One may see here the beginnings of Plato's beliefs in the abstract world of forms, which entered the middle period of his philosophy well after he finished the Laches. Since any definition Laches gives, which is grounded in particular experience or example will fail to account for every situation of courage, it seems that Socrates is asking for an account of courage abstract enough to qualify as one of the entities Plato later calls a "form." After rebutting Laches's initial account of courage, Socrates asks Laches to come up with a catch-all definition of courage that would account for every single instance of the virtue.
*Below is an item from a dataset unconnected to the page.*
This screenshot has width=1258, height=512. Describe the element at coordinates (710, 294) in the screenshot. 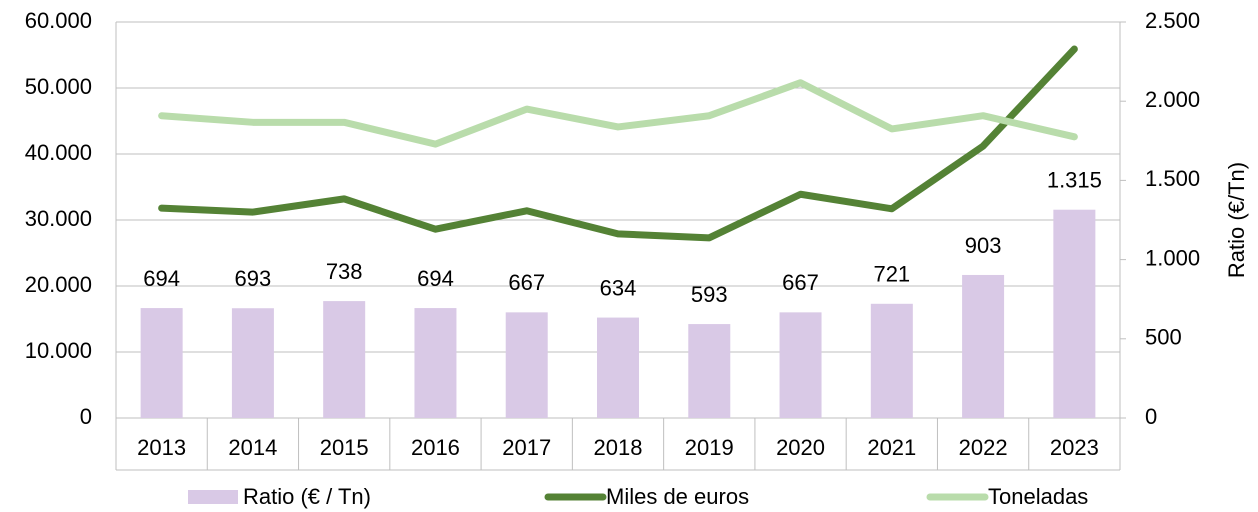

I see `data-label: 593` at that location.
It seems here that Socrates is asking for a kind of "disembodied courage" stripped of all situation and context.

Socrates steers Laches towards a more general definition of courage by examining quickness in its most general form. However, it seems that Socrates gives Laches false hope in this deceivingly simple comparison. Whereas it is relatively simple to state what quickness would be in any given situation—the quality that accomplishes much in little time—it is much more difficult to say what acting courageously would be in any given situation. Unlike quickness, which demands a similar kind of action each time, courage, as Socrates demonstrated, can be embodied by actions exactly opposite from one another. Perhaps this is why Socrates defines quickness himself but only asks questions about courage.